**Set exercise:**
Please print the lines in the items from the one containing "The width and" through the one containing "Action: click(1125, 695)", both included, with no pictures in your answer.

**Exercise material:**
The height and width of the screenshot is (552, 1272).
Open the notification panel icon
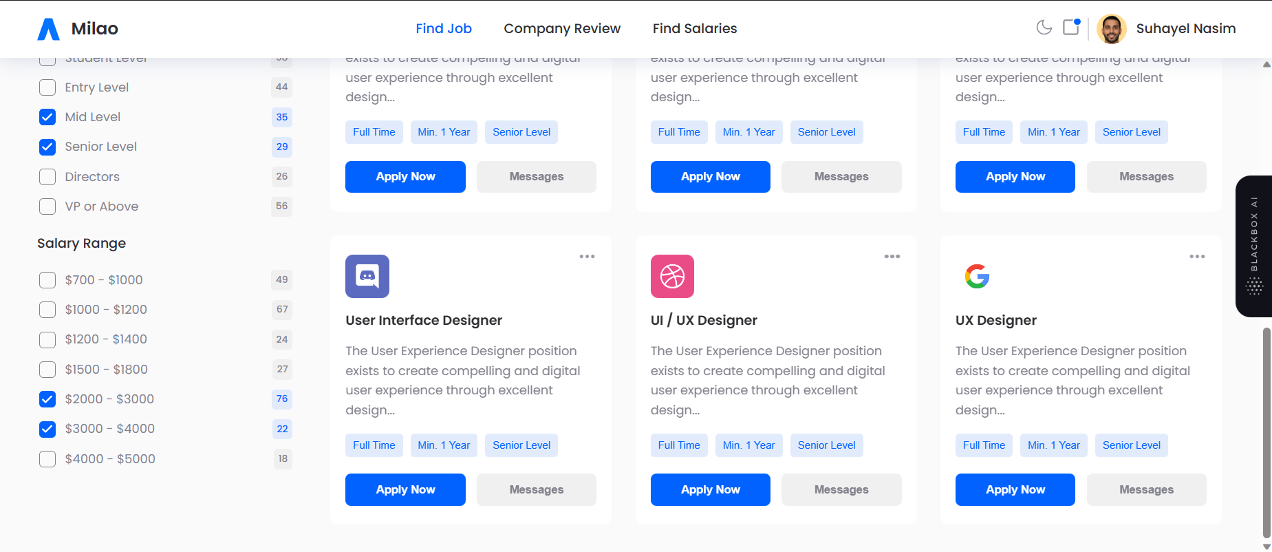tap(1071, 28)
--
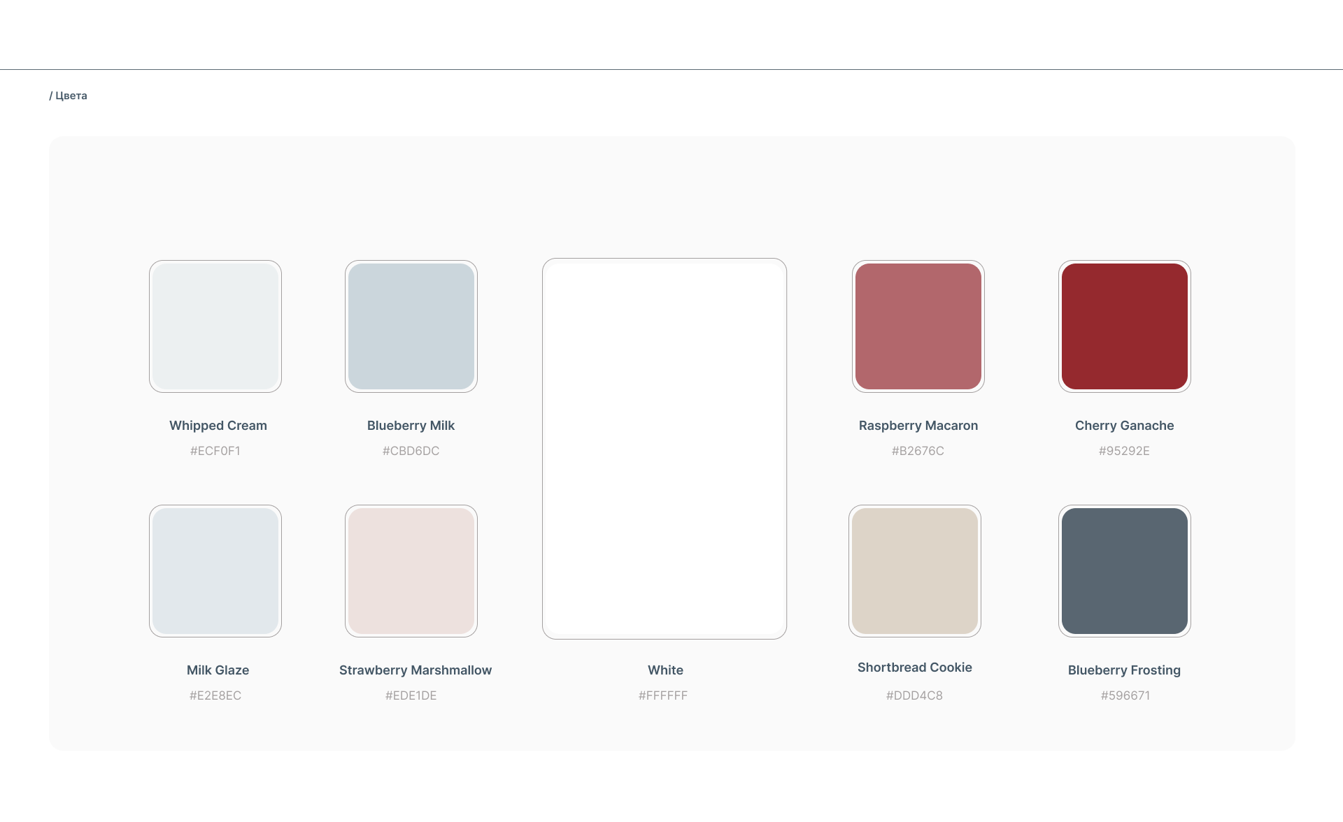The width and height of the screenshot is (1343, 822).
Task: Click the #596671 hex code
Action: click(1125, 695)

**Answer to the exercise:**
The width and height of the screenshot is (1343, 822).
Task: Click the #596671 hex code
Action: click(1125, 695)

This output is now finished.